What goes up must come down

For an entire week I was on top of the world.  Felt like the best week I can remember this past year.  Great energy, healthy appetite, a to-do list as long as my arm that I was checking off as fast as I could.  Actually being engaged with life, with my friends and family.  Putting out an effort, it wasn’t war paint this week.  Oh no!  It was putting my best foot forward.

My ex used to berate me for talking to strangers, well guess what I did that week?  I talked to as many strangers as I could find, too bad for you sweetheart!  I made new friends and I shone brighter than I have in ages.  Each new task or interaction called to me like a drug, and I chased that high.  For a whole eight days the world was my oyster.

Photo by Min An on Pexels.com

Did I recognize this as unusual and off for me? Sure, but I also embraced it.  Pre-meds, pre-diagnosis, my up days lasted maybe two days in a row at most.  This temporary life trained my system to go hard and to go fast.  To make the most of the time while I had it.  Each day that passed only served to convince me that this was all the new meds, which it was, and that it was permanent, which it was not.  Proud of the new schedule and routine I had in play during the week, I went to bed excited for tomorrow.  Then I woke up.

My alarm went off and all I could think was no, no, oh hell no.  In contrast to my waking before the alarm for the past week.  I turned it off and finally awoke a few hours later.  This time rolling out of bed, instead of over, I had places to be.

At the appointment I explained to my doctor how disappointed I was in this day.  How I had been on such a roll and to crash so hard was brutal.  He explains that this is likely because my meds aren’t sorted yet and is likely to happen again.  We discussed my high chasing, busy and effortless week.  He highlighted some concerns and we highlighted the good points too.  We discussed the minimums I should try for on the down days.

Meeting with my psychologist that afternoon I again expressed my frustrations.  Having chugged a Red Bull so I wouldn’t fall asleep in the chair, I was there but far from present.  The only idea in my head was going home and curling up in bed.  This was the day when I realized my mouth had written cheques my ass couldn’t cash.  I took on my homework with enthusiasm, lying to myself that today was a one off, not a change in cycle. 

That homework wouldn’t be done for a week.  All the times I said “Sure” or “I’ll be there” to friends suddenly abandoned.  I went dark.  A swift and sudden shift from where I was a week ago.  From being the one initiating contact to the one who puts her phone on do not disturb so I wouldn’t have to face reality.  Avoiding all contact with the outside world, resuming my social media hiatus and responding to my well-meaning family only because I had promised I always would. 

Where was the woman from a week ago?  Would I ever be able to dig myself out of this pit of despair?  Why can’t I just be better?  Wavering between self-hatred and guilt to nothingness and being numb to the world.  Every detail of my life seemed hopeless again.  All those plans, short and long term, I had made just a few days ago were abandoned.  Worst case was the only solution my mind could foresee.

The down days outlasted the good ones.  Just one of the reasons I haven’t posted in a while.  The adjustment to my meds hardly helped.  The side effect of higher dosage being a zombie who just slept all the time and had about an hour of clarity per day.  During the clarity I did what I could, but physically my body was not my own.  After living with that for over a week, I made the executive decision to go back to a lower dose.  I say executive decision, but the reality is my doctor and I discussed this when we upped it, although we were expecting far different side effects.

■ **EXERCISE DIRECTIONS**: In the post about the good week and the crash that followed, what did the writer drink before the meeting with the psychologist?

■ **SUPPLIED RECORDS**:
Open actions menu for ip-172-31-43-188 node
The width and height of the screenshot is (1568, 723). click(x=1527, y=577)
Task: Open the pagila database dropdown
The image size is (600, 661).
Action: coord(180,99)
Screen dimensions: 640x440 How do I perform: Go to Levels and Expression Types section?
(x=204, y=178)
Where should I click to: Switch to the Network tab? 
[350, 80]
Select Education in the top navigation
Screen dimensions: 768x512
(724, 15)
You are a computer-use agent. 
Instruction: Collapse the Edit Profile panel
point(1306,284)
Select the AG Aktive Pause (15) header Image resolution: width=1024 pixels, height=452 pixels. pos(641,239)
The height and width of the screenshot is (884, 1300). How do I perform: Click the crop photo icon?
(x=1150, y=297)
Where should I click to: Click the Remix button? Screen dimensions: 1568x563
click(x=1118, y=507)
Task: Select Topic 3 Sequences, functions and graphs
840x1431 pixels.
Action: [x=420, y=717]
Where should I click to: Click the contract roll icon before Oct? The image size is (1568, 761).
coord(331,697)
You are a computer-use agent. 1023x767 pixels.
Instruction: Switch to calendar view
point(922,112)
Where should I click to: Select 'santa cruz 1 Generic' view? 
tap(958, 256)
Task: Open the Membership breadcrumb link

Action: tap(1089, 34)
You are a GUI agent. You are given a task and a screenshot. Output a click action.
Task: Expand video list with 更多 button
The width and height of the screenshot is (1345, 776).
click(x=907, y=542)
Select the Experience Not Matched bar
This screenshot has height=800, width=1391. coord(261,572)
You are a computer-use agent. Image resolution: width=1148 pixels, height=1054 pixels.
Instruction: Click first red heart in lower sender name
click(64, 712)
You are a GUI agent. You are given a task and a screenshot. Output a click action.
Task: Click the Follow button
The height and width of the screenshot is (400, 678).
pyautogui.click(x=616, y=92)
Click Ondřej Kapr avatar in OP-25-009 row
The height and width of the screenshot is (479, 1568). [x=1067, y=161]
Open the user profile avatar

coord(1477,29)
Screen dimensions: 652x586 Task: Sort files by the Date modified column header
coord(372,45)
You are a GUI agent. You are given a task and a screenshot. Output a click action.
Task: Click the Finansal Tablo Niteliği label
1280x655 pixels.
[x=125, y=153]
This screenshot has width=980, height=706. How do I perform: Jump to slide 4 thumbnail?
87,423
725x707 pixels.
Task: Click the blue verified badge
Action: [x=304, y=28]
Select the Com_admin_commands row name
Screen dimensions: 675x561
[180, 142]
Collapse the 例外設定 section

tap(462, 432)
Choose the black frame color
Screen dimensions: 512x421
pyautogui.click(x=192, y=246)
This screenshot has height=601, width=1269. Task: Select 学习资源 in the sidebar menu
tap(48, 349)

■ **SOLUTION TO THE PROBLEM**: A Red Bull.